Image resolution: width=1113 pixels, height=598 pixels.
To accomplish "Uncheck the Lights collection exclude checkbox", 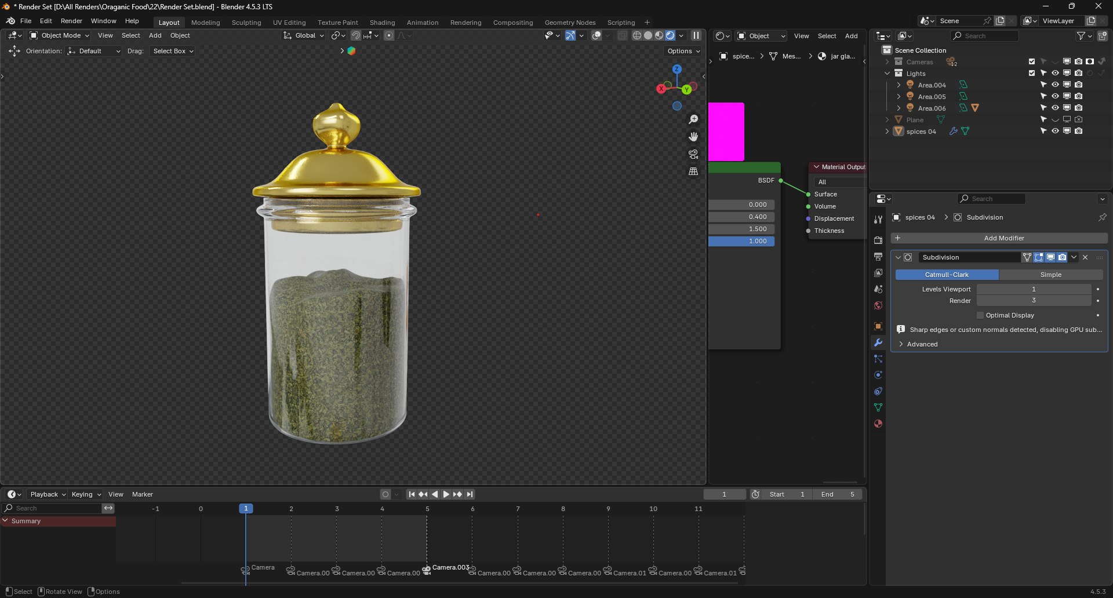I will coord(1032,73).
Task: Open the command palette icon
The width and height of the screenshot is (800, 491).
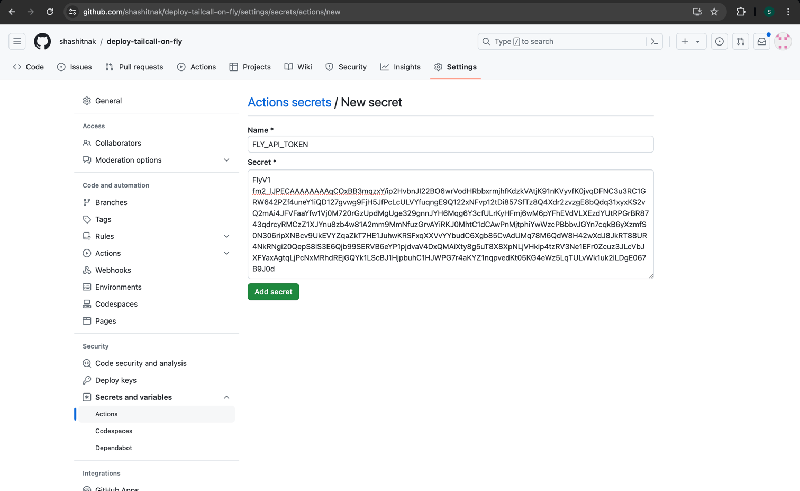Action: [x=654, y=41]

★ ★ ★ ★ ★

To do
Where the line containing "Task: Open the command palette icon" appears in the entries above, start there and set down every line exactly through the last one, inclusive; omit pictures.

Solution to this task
Task: Open the command palette icon
The width and height of the screenshot is (800, 491).
Action: [x=654, y=41]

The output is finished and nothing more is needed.